At the funeral

At the funeral

For close family and friends, the day of the funeral can understandably be highly emotional. Coping with your bereavement can be difficult and should you feel that you need help, then tell your funeral director who can give you some guidance or advise you on any support that is available.

On the day, the usual procedure will be as follows:

  • The funeral cortege will arrive at the agreed address at the designated time
  • Your funeral director will greet you and escort you to the limousine
  • You will travel with the hearse to the place of service
  • On arrival, the coffin will be taken in to the church, crematorium or alternative venue by coffin bearers followed by the family
  • The service takes place – see below
  • After the service, the coffin will either be taken to the church graveyard, cremated or transported to a cemetery
  • If it is a burial then family and friends will gather around the grave while the committal takes place.

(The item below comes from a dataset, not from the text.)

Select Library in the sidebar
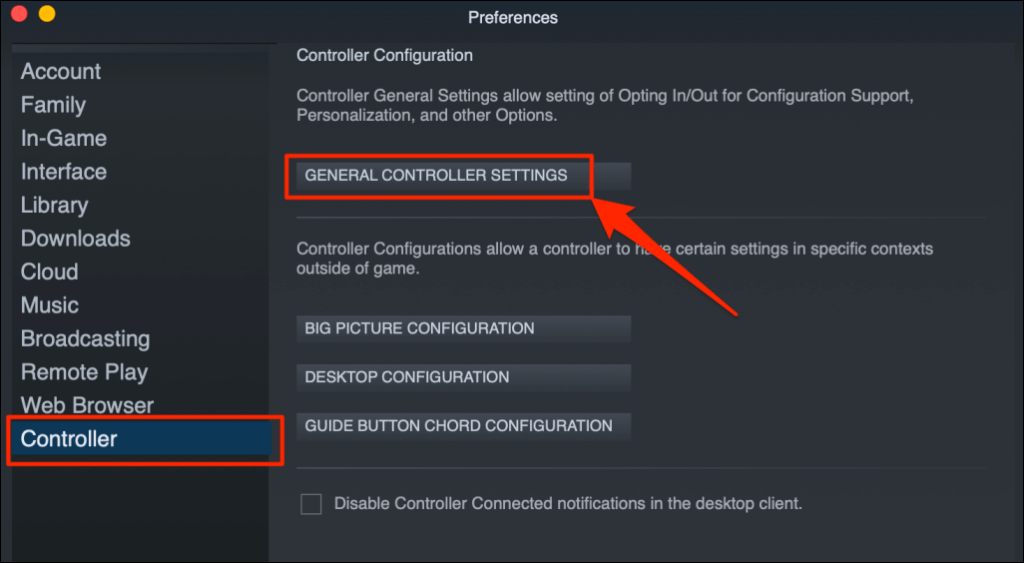The image size is (1024, 563). tap(55, 205)
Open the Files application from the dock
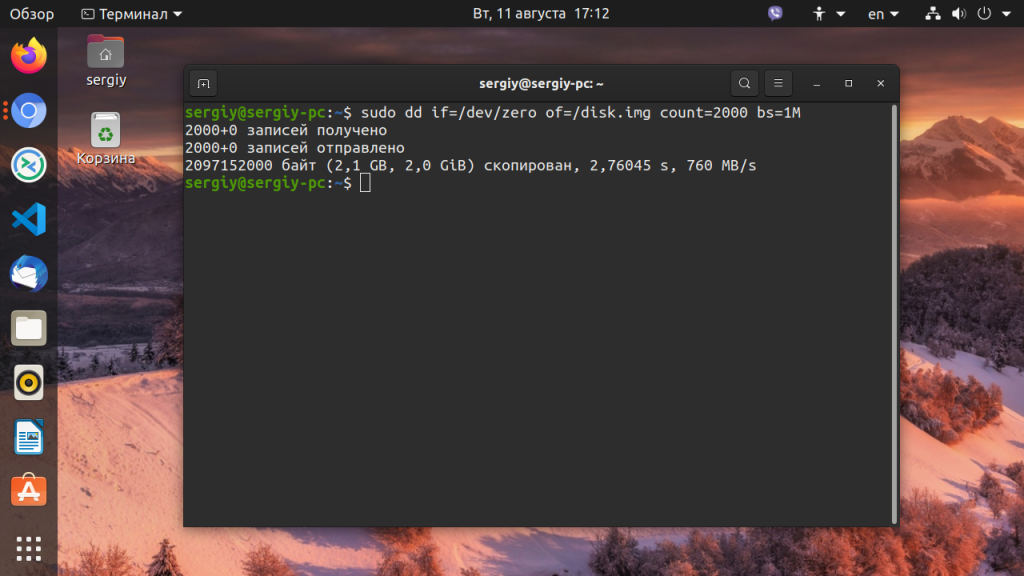The height and width of the screenshot is (576, 1024). (x=28, y=329)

You may be invited to scatter earth on the coffin or place a stemmed flower
  • Flowers will be laid out for you to view and read messages of condolence
  • You will then be taken to the venue where the wake or other social family gathering is being held

The funeral service itself typically lasts about an hour although with some customs and religious beliefs, they can last a few days. However, the service can be much shorter or longer – according to the wishes of the deceased and their family.

The funeral service usually involves a mix of hymns or other music, eulogies, readings, poetry or even slide shows celebrating the life of your loved one. The service is usually conducted by a minister of the church or, for more secular funerals, a ‘celebrant’. Your funeral director can advise on the options here and make recommendations.

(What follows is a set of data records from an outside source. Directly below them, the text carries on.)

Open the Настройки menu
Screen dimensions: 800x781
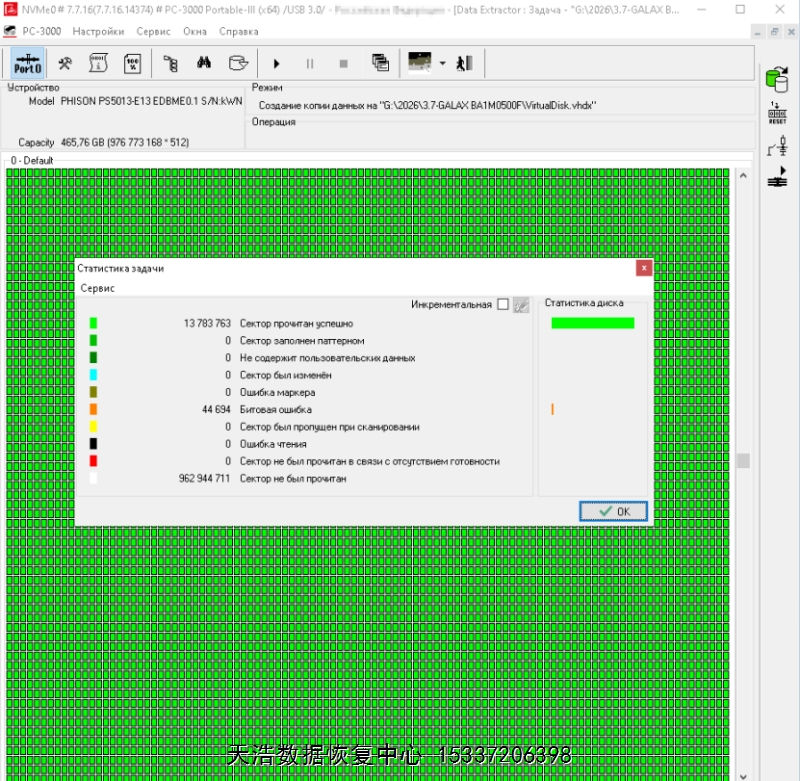tap(98, 31)
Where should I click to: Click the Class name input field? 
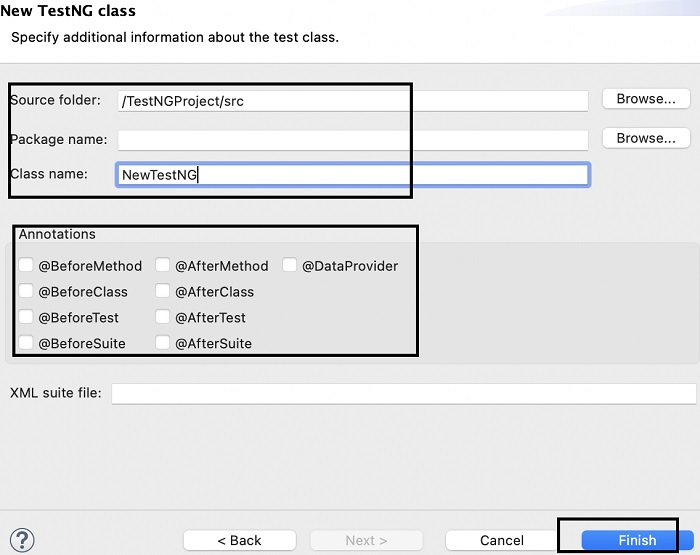pos(352,175)
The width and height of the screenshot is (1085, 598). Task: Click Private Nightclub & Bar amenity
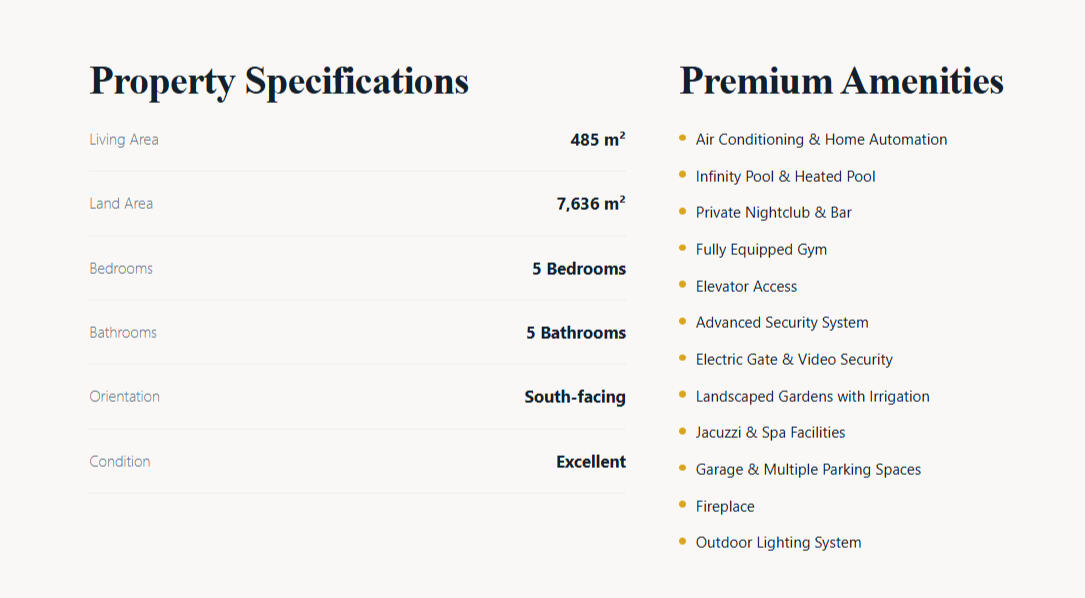pos(773,213)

Following the service, further time should be allowed for any burial (typically allow about half an hour) and then any wake which may last several hours.

Funeral etiquette

Funeral etiquette has become less formal over recent years to reflect the style of service the deceased and their family prefer. However, anyone attending a funeral should respect the feelings of the family and act accordingly. Regardless of the style and informality of the funeral, there are some principles that should be observed:

  • Arrive in good time
  • Dress in appropriate attire – if in doubt, be more formal
  • Seating is normally family at the front, with friends behind and co-workers towards the back
  • Ensure your mobile phone is switched off – even if switched to ‘vibrate’ it can be intrusive to people sitting next to you
  • Do not take photos
  • Applause or clapping may be appropriate for some less traditional funerals
  • Remain for the whole service
  • If you have young children and they become noisy then quietly leave the service
  • Likewise, if you are persistently having to cough then quietly leave the service

If a child has lost a close family member then they should be encouraged to attend the service as it may help to draw closure to the loss and they may regret not attending later. It also allows them to understand that death is a natural part of life.

If you can’t attend the funeral then it is customary to let the family know by writing a letter to them – not email or text! You can express your condolences and explain why you cannot attend.